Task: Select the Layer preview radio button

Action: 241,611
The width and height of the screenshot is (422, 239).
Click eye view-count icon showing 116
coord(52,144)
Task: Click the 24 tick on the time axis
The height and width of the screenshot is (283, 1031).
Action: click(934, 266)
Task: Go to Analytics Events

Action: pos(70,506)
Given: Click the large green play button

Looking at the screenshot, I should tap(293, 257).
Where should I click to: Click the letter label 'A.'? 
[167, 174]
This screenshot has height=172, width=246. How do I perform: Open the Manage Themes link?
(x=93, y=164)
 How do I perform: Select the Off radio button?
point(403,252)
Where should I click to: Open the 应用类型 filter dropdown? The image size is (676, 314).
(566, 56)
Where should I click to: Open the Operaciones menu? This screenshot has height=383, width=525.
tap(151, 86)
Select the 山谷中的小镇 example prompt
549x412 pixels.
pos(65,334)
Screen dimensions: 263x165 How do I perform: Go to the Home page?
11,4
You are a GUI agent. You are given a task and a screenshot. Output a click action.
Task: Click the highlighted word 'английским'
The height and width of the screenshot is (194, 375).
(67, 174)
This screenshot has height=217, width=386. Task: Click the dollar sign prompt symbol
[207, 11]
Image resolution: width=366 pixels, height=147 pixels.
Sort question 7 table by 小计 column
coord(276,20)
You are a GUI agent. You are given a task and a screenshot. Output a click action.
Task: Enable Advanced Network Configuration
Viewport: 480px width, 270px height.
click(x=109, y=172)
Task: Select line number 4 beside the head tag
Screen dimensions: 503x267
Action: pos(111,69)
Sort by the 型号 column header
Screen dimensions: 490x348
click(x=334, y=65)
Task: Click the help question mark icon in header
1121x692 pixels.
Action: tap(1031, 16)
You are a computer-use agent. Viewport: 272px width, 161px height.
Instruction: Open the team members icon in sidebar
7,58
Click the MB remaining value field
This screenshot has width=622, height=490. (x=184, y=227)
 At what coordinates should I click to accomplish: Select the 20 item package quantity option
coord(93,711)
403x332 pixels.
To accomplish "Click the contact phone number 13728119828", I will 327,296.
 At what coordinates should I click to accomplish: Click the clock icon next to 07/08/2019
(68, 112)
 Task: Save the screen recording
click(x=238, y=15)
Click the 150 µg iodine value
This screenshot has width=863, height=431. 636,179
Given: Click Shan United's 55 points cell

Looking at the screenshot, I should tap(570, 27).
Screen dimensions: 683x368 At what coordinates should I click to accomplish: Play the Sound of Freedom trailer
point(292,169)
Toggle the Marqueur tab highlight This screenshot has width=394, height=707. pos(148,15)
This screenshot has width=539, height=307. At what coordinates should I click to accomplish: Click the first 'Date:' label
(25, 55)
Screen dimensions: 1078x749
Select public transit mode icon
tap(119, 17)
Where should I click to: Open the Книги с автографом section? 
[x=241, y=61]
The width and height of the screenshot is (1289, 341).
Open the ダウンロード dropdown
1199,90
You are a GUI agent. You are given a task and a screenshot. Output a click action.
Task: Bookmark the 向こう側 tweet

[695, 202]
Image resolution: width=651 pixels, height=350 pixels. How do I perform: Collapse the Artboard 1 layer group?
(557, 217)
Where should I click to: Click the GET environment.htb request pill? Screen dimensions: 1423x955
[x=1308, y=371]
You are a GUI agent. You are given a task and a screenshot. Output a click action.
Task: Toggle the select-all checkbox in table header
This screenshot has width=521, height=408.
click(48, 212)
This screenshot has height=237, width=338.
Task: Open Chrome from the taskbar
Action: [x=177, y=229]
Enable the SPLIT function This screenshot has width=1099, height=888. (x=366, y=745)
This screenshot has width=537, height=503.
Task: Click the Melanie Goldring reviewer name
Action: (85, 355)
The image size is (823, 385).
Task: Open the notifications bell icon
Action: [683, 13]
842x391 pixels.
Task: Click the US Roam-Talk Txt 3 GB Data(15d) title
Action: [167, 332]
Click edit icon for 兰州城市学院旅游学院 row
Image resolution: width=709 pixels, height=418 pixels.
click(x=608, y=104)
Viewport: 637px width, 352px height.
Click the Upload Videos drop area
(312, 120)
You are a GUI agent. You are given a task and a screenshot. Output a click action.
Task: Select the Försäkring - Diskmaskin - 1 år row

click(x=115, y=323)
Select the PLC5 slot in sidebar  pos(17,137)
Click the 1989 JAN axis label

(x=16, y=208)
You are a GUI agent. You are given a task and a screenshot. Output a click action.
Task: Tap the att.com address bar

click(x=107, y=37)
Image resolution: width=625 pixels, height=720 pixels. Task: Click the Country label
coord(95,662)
....................
- [WORK TO BE COMPLETED]: This exercise calls for the lines from the one holding "Click edit icon for 兰州城市学院旅游学院 row" through the end of the entries, transcribed exactly and with nothing more.

- [FINISHED TASK]:
Click edit icon for 兰州城市学院旅游学院 row
Image resolution: width=709 pixels, height=418 pixels.
click(x=608, y=104)
Viewport: 637px width, 352px height.
Click the Upload Videos drop area
(312, 120)
You are a GUI agent. You are given a task and a screenshot. Output a click action.
Task: Select the Försäkring - Diskmaskin - 1 år row

click(x=115, y=323)
Select the PLC5 slot in sidebar  pos(17,137)
Click the 1989 JAN axis label

(x=16, y=208)
You are a GUI agent. You are given a task and a screenshot. Output a click action.
Task: Tap the att.com address bar

click(x=107, y=37)
Image resolution: width=625 pixels, height=720 pixels. Task: Click the Country label
coord(95,662)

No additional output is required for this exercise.